March - La trilogia, la recensione
Abbiamo recensito per voi March - La trilogia, opera di John Lewis, Andrew Aydin e Nate Powell
Alpinista, insegnante di Lettere, appassionato di quasi ogni forma di narrazione. Legge e mangia di tutto. Bravissimo a fare il risotto. Fa il pesto col mortaio, ora.
March è a tutti gli effetti un'autobiografia di Lewis. Racconta in retrospettiva il percorso che lo ha portato a diventare un politico di rilevanza nazionale, considerato da molti un vero e proprio eroe americano. Per riuscirci, ha dovuto affrontare la parte forse peggiore di quell'America così lontana e così vicina: ha dovuto passare attraverso la gogna dell'odio razziale, un tempo la norma in certe aree della nazione. Si respira l'aria umida e calda del sud, in questo libro. Dell'Alabama degli scontri di Birmingham, della Georgia, degli stati sotto lalinea Mason-Dixon, demarcazione storica dei territori in cui negli Stati Uniti vigeva la schiavitù, rispetto a quelli del Nord-Est, che la abolì con largo anticipo. In quelle zone sarebbe poi stata sostituita dalla segregazione. Si respira un'aria che negli anni Cinquanta e Sessanta era pesantissima, se la tua pelle o il tuo orientamento politico non erano del colore giusto.

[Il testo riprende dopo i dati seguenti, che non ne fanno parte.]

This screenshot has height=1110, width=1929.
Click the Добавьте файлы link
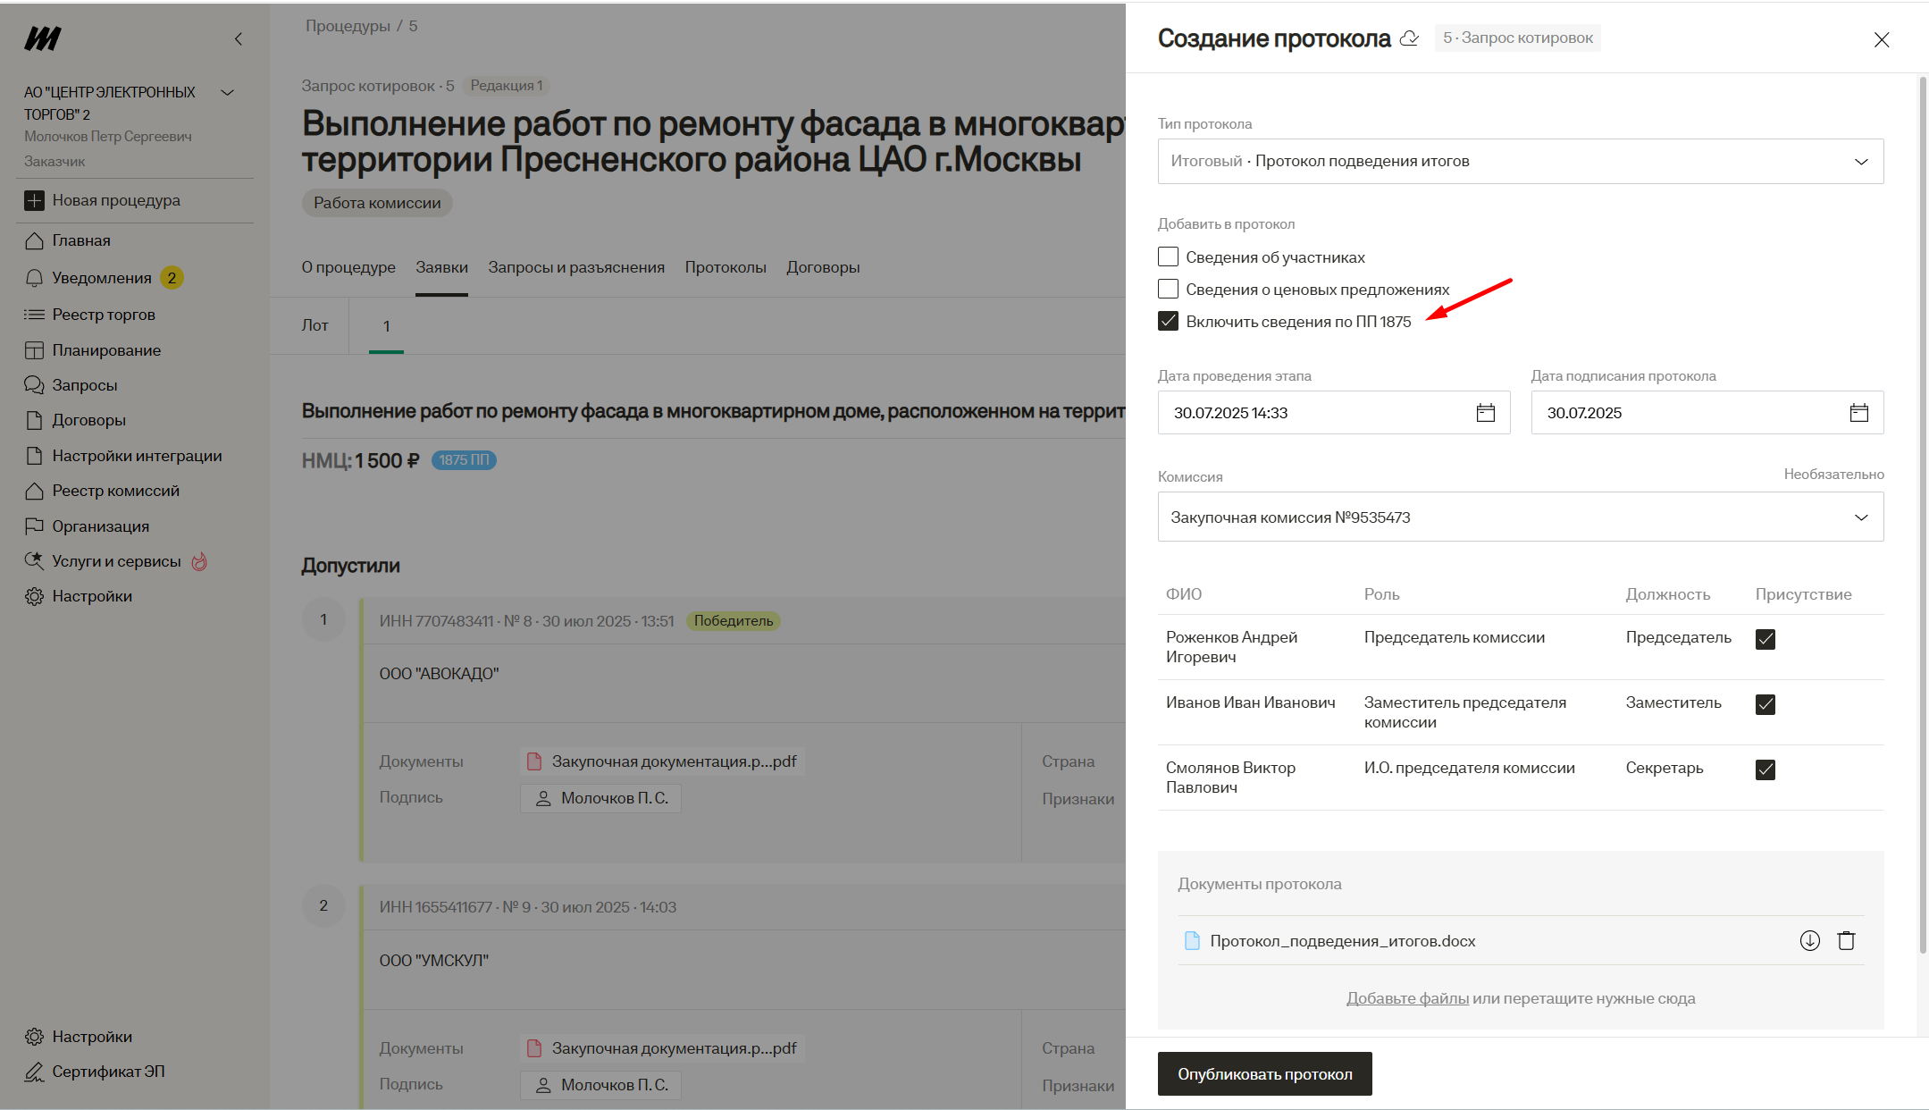[1406, 998]
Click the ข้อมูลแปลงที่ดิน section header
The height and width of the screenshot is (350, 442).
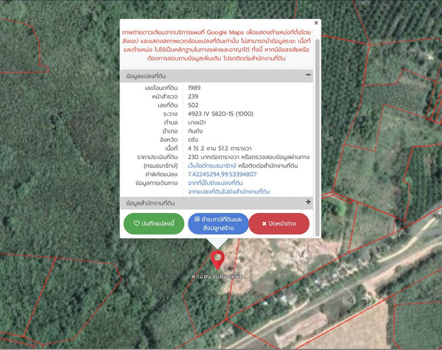[217, 76]
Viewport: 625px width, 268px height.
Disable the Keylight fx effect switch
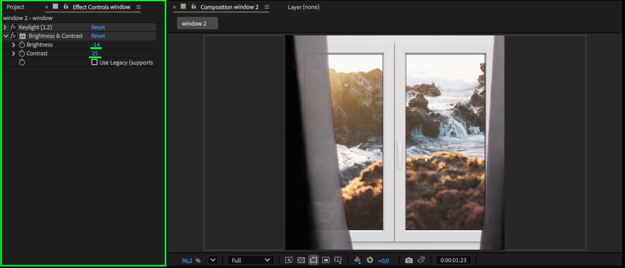pos(13,27)
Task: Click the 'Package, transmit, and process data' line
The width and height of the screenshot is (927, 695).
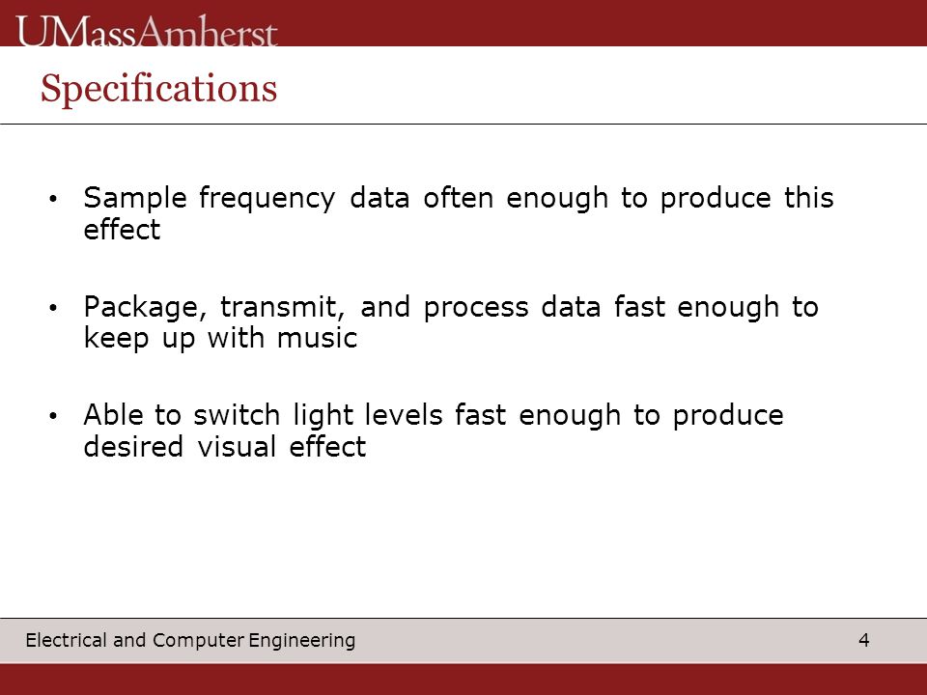Action: click(x=342, y=308)
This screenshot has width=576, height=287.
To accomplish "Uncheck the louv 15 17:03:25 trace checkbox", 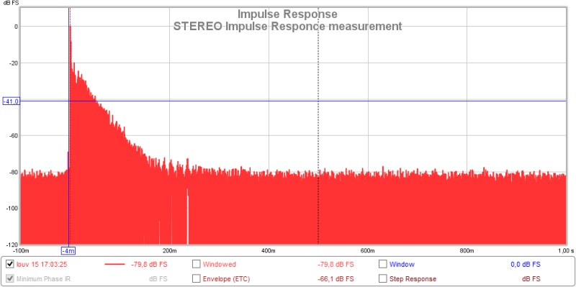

Barack Obama compare nella storia. Altrettanto fa Martin Luther King. Lewis è deputato oggi ed era uomo importante del movimento non violento che tenne alta la bandiera dell'uguaglianza e della parità di diritti. Pertanto è normale incontrare, lungo il percorso della sua vita, personalità che hanno segnato gli eventi del passato e del presente. Ma non sono certamente loro i veri protagonisti di March, che piuttosto racconta, con il coraggio di chi ha affrontato il pregiudizio e l'odio, soprattutto la gente comune. Sono gli attivisti, i cittadini responsabili e di cuore, che hanno lottato per i propri diritti e quelli altrui perché un uomo fosse considerato - semplicemente - un uomo, e una donna una donna, ad essere al centro di questa vicenda.
Come l'odio verso il diverso, come l'orrore di fronte alla legge che si piega allo stato delle cose, come l'ipocrisia del bravo cittadino. C'è una piccola madre con bambino, in una delle scene più dolorose di March. Non è in primo piano, è appena discosta dalla folla. Non la noteremmo nemmeno, fra gli altri personaggi di quella sequenza, se non ci fosse indicata da un balloon. Dice "Dagli ai negri". E questa immagine fra le tante, dettaglio di una vignetta di grandi dimensioni, è un po' la cifra stilistica del volume. Fotografa, onesta e senza eccessi, di quel che è stato. Le vittorie e le sconfitte, il sangue e il sudore, le speranze e le disillusioni. Una narrazione mai distaccata, sempre controllata. Come un attivista non violento, non reagisce alle brutture del mondo con aggressività, con le urla, con l'esibizionismo. E così facendo, diventa un'opera imperdibile e appassionante.